**Gestellte Aufgabe 1**
Schreib aus dem Textausschnitt über „Pigafetta“ die Stelle zwischen „Manche Bücher sprechen“ und „die Gedanken legt.“ einschließlich wortgetreu ab.

Zwischen Subversion und Biedermeier: Felicitas Hoppe unternimmt in ihrem ersten Roman, „Pigafetta“, eine Schiffsreise um die Erde. Dabei entfaltet sie die nautische Enzyklopädie einer Welt, die von bürgerlichen Lodenmänteln erzählerisch warm gehalten wird  ■ Von Eva Behrendt

Manche Bücher sprechen eine Sprache, die hinterrücks den Kopf besetzt. Auf den alltäglichen Wegen stülpt sie sich über Rhythmus und Melodie jener Gedanken, mit denen man still zwischen Wohnungstür und U-Bahnhof, Supermarkt und Arbeitsstätte zugange ist. Man ertappt sich beim Rezitieren des Einkaufszettels in schwerblütigen Versen, reflektiert aufkeimende Erkältungen in abgehackten Satzfetzen, erinnert sich der letzten Reise in wortgewaltiger Prosa oder beackert das aktuelle Herzensdesaster in repetitiven Schimpfkanonaden österreichischer Lautfärbung. Ähnliches kann geschehen während der Lektüre von „Pigafetta“, Felicita Hoppes erstem Roman. Die Dosis wirkt schon nach dreißig Seiten: als scheinbar beschaulicher Fluß, der dennoch eigentümliche Atemlosigkeit entfaltet und sich suggestiv auf die Gedanken legt.

**Zu bearbeitende Zeilen**
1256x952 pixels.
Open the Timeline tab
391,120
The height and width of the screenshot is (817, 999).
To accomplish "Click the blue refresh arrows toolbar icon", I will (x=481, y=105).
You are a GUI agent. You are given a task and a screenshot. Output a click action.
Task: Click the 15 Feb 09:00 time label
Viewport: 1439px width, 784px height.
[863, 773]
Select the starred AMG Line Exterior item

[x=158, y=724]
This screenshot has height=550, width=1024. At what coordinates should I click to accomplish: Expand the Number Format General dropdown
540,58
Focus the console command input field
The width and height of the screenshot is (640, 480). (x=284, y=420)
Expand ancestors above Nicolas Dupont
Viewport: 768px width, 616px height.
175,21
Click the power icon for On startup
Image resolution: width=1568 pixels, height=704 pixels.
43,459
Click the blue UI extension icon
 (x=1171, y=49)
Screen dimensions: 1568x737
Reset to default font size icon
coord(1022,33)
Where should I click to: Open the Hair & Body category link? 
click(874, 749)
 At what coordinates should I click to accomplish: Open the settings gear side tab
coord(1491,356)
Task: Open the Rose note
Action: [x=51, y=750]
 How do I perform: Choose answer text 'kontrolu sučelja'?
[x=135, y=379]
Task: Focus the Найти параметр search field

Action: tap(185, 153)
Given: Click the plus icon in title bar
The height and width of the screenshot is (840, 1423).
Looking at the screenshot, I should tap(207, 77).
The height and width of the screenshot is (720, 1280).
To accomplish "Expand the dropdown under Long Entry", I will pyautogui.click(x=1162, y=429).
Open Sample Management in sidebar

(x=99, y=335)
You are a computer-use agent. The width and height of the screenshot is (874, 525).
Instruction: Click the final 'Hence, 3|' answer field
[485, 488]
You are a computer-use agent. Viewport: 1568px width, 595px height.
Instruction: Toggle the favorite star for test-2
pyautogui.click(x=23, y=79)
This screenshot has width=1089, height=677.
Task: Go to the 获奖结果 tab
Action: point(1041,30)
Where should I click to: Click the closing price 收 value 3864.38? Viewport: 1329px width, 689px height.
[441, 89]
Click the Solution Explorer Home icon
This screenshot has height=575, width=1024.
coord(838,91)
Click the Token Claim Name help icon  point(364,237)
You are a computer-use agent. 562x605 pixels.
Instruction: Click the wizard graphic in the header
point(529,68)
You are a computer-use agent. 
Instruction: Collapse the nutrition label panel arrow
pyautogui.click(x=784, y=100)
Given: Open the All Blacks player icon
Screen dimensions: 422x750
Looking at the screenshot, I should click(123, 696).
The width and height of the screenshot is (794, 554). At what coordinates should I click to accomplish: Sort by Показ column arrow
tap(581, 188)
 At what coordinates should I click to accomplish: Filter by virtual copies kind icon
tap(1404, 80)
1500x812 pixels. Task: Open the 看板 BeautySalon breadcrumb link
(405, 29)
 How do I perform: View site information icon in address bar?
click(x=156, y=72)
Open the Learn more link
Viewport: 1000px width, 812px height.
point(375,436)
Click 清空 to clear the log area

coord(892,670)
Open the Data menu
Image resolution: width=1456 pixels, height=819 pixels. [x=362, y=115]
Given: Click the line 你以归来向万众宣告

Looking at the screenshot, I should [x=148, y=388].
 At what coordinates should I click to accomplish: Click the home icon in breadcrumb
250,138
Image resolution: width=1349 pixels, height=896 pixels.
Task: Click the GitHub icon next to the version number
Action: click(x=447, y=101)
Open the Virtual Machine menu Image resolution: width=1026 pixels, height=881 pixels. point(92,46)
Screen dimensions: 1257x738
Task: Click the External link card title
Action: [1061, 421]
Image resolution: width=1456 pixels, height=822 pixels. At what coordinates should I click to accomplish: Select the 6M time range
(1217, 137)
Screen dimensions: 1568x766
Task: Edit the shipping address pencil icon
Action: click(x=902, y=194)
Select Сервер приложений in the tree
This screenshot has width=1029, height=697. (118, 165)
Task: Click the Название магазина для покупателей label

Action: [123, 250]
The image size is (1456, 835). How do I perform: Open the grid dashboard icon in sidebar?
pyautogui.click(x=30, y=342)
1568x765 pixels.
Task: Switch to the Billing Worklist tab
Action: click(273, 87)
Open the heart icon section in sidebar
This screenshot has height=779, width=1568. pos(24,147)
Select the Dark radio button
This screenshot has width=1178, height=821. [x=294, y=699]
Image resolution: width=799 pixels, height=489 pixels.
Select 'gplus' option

**Gestellte Aufgabe 2**
Gib von den obigen Zeilen nur jene zwischen der Zeile mit „Where should I click to: Click“ und der Zeile mit „Action: [1061, 421]“ einschließlich erneut aus. Ersetze darin „Instruction“ durch „Command“ und lass alles andere unverändert.

**Antwort 1**
Manche Bücher sprechen eine Sprache, die hinterrücks den Kopf besetzt. Auf den alltäglichen Wegen stülpt sie sich über Rhythmus und Melodie jener Gedanken, mit denen man still zwischen Wohnungstür und U-Bahnhof, Supermarkt und Arbeitsstätte zugange ist. Man ertappt sich beim Rezitieren des Einkaufszettels in schwerblütigen Versen, reflektiert aufkeimende Erkältungen in abgehackten Satzfetzen, erinnert sich der letzten Reise in wortgewaltiger Prosa oder beackert das aktuelle Herzensdesaster in repetitiven Schimpfkanonaden österreichischer Lautfärbung. Ähnliches kann geschehen während der Lektüre von „Pigafetta“, Felicita Hoppes erstem Roman. Die Dosis wirkt schon nach dreißig Seiten: als scheinbar beschaulicher Fluß, der dennoch eigentümliche Atemlosigkeit entfaltet und sich suggestiv auf die Gedanken legt.

**Antwort 2**
Where should I click to: Click the closing price 收 value 3864.38? Viewport: 1329px width, 689px height.
[441, 89]
Click the Solution Explorer Home icon
This screenshot has height=575, width=1024.
coord(838,91)
Click the Token Claim Name help icon  point(364,237)
You are a computer-use agent. 562x605 pixels.
Command: Click the wizard graphic in the header
point(529,68)
You are a computer-use agent. 
Command: Collapse the nutrition label panel arrow
pyautogui.click(x=784, y=100)
Given: Open the All Blacks player icon
Screen dimensions: 422x750
Looking at the screenshot, I should click(123, 696).
The width and height of the screenshot is (794, 554). At what coordinates should I click to accomplish: Sort by Показ column arrow
tap(581, 188)
 At what coordinates should I click to accomplish: Filter by virtual copies kind icon
tap(1404, 80)
1500x812 pixels. Task: Open the 看板 BeautySalon breadcrumb link
(405, 29)
 How do I perform: View site information icon in address bar?
click(x=156, y=72)
Open the Learn more link
Viewport: 1000px width, 812px height.
point(375,436)
Click 清空 to clear the log area

coord(892,670)
Open the Data menu
Image resolution: width=1456 pixels, height=819 pixels. [x=362, y=115]
Given: Click the line 你以归来向万众宣告

Looking at the screenshot, I should [x=148, y=388].
 At what coordinates should I click to accomplish: Click the home icon in breadcrumb
250,138
Image resolution: width=1349 pixels, height=896 pixels.
Task: Click the GitHub icon next to the version number
Action: click(x=447, y=101)
Open the Virtual Machine menu Image resolution: width=1026 pixels, height=881 pixels. point(92,46)
Screen dimensions: 1257x738
Task: Click the External link card title
Action: [1061, 421]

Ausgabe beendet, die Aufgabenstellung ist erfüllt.